The teaching of public service ethics is admirable. Accordingly we approve the expansion and changes to the Australia and New Zealand School of Government which include a newly created chair in public service ethics and integrity at Victoria University of Wellington.
But it is called the New Zealand Prime Minister’s ANZSOG Chair in Public Sector Ethics and Integrity, a more problematic proposition. Besides being a gob-stopping mouthful, the association of ethics and integrity with politicians – no matter how Right Honourable an incumbent PM might be – is fraught.
Politicians such as Housing Minister Phil Twyford have made no secret of their contempt for some public servants. Questioning Treasury’s estimates around KiwiBuild in the Budget, he said he did not agree with the “questionable assumptions” used and:
“I just think some of these kids in Treasury are fresh out of university and they’re are completely disconnected from reality.”
Prime Minister Jacinda Ardern on this occasion did say her minister was wrong to call Treasury officials “kids” but she supported his publicly challenging their judgement that the Government’s Kiwibuild promises are too ambitious.
This raised questions about the proper relationship between Ministers and officials, rather than ethical issues. But let’s look at Health Minister David Clark.

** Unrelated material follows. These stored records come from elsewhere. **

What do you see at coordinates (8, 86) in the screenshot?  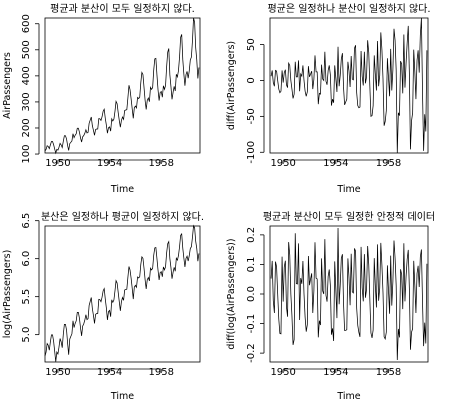 I see `y-axis-label: AirPassengers` at bounding box center [8, 86].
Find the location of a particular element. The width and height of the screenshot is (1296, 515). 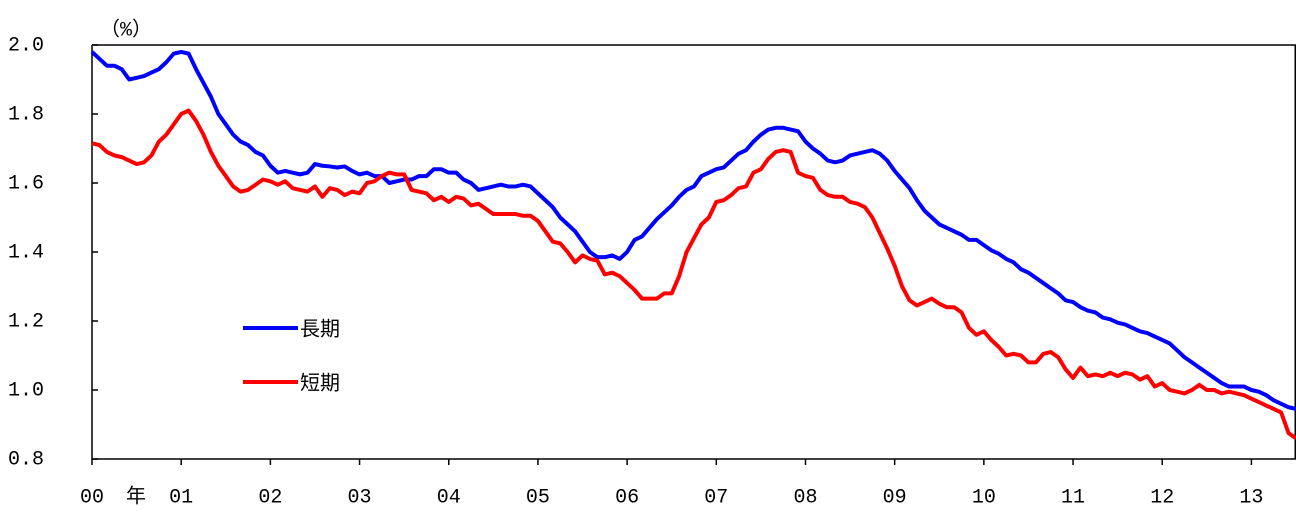

y-tick-label: 1.4 is located at coordinates (26, 252).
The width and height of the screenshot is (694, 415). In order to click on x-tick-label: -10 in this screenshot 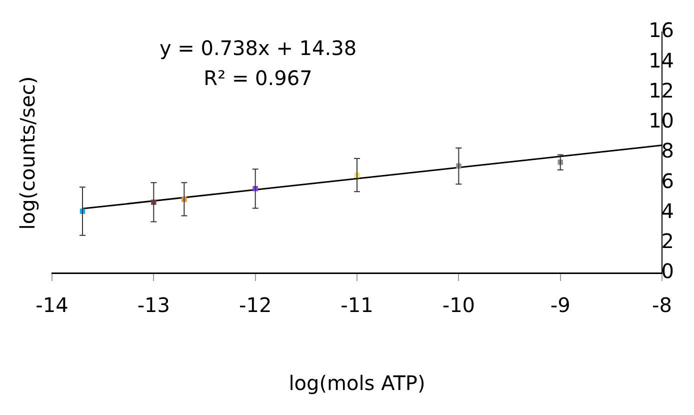, I will do `click(459, 306)`.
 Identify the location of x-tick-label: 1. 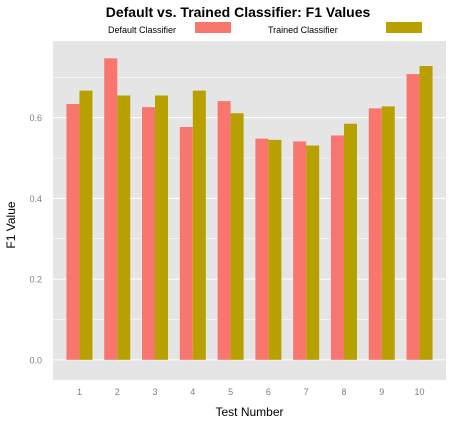
(80, 392).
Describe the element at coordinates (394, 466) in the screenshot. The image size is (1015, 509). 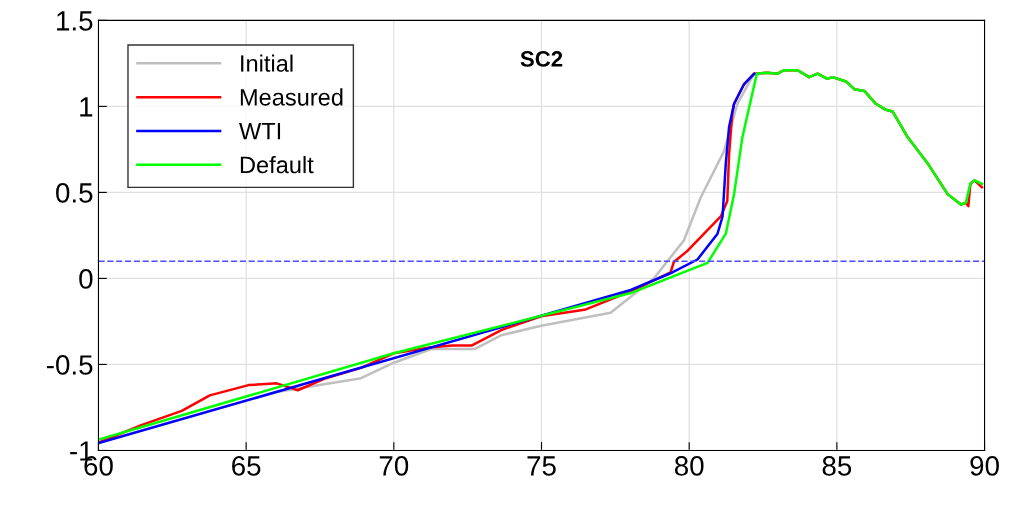
I see `x-tick-label: 70` at that location.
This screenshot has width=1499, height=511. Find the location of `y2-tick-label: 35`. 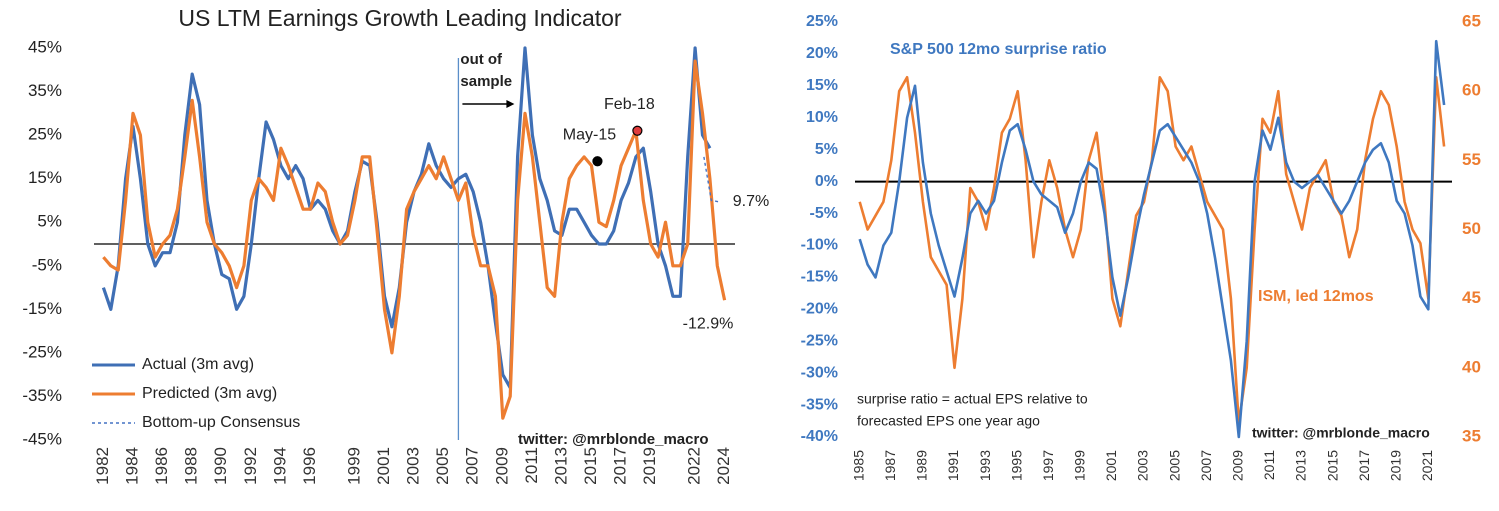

Newshub has reported its possession of a voicemail and emails which suggest he tried to gag senior staff talking publicly about the state of embattled Middlemore Hospital.
According to Newshub, in one case he even “appeared” to promise a board member, who he’d sacked, another job if they shut up.
“I notice more and more getting reported that is really not helping at all, and I’m hopeful that there won’t be much more commentary,” Health Minister David Clark said in a voicemail to District Health Board chair Rabin Rabindran.
“My fear is that if you and I keep commenting, the story keeps ticking along. I’d rather not have distraction about who said what when.”
Fair to say, Clark denies this, saying he was “absolutely not” trying to stop board members from speaking out.
“There were a lot of conversations happening through the media and that meant there wasn’t clear communication about what was going on, and that’s unhelpful,” he told Newshub.
The voicemail was left on April 18th, two weeks after Clark sacked Rabindran. In the same voicemail, Clark offered him a new job.
“I would consider you for further appointments because I think that sends a message.”
National MP Jami-Lee Ross accused Clark of “dangling [a job] to gag [Rabindran] and silence him” about hospital building issues. Again, Clark “absolutely rejects” the claim.
There has been no sign of prime ministerial concern about Clark’s actions, although they raise the whiff of bullying and – dare we suggest – ethical issues.
When the extent of tax-dodging foreign trusts being set up around the world was exposed by the Panama Papers a few years ago, Barack Obama promptly denounced international tax evasion. In NZ Andrew Little, following UK Prime Minister David Cameron’s lead, tabled his tax records in Parliament and said a Labour government would end foreigners setting up trusts here.
A commentator at Noted quoted Don Brash, a former Reserve Bank Governor and leader of National and Act, who said:
“If [New Zealand] were setting up a system that allows people to evade tax, that would be wrong.”
Brash said everyone has to pay their fair share of tax.
“I myself would never attempt to hide anything in a tax haven. There is an ethical question.”
But John Key, PM at the time, said he thought New Zealanders didn’t mind as long as the trusts behaviour was legal.
“Unless there’s something unlawful people have done I don’t think New Zealanders will have concerns. But in the end Inland Revenue are now going to have access to all the information, they can go through and look at all that. They can check that people have done things appropriately and legally.”
Commentator Graham Adams said Key was clearly out of his depth when matters turn to ethics and proposed:
“Just as he has a Chief Science Adviser in Professor Peter Gluckman, perhaps he should get himself a Chief Ethics Adviser to explain how something can be legal and also unethical.
Colmar Brunton has just released the results of its Public Sector Reputation Index for 2018. As part of the public sector reputation study, a representative sample of 2000 New Zealanders was asked to rate certain groups or institutions using the trust scale.
Those groups (with their scores in brackets) were: People they know (family and friends) — 82 per cent trust, 2 per cent distrust; the police — 68 per cent trust, 8 per cent distrust; most people (we’d call that the general public) — 53 per cent trust, 10 per cent distrust; Parliament — 27 per cent trust, 29 per cent distrust.
But 41 per cent say they “trust” the civil service and only 8 per cent say they “distrust” it.
So who needs greater instruction in ethics and integrity?
Perhaps yet another chair should be established at Victoria University of Wellington’s School of Government – a chair focused on principles, values and behaviours in politics for MPs to build and sustain relationships of trust and confidence, so our elected representatives can better deliver on their reform agendas.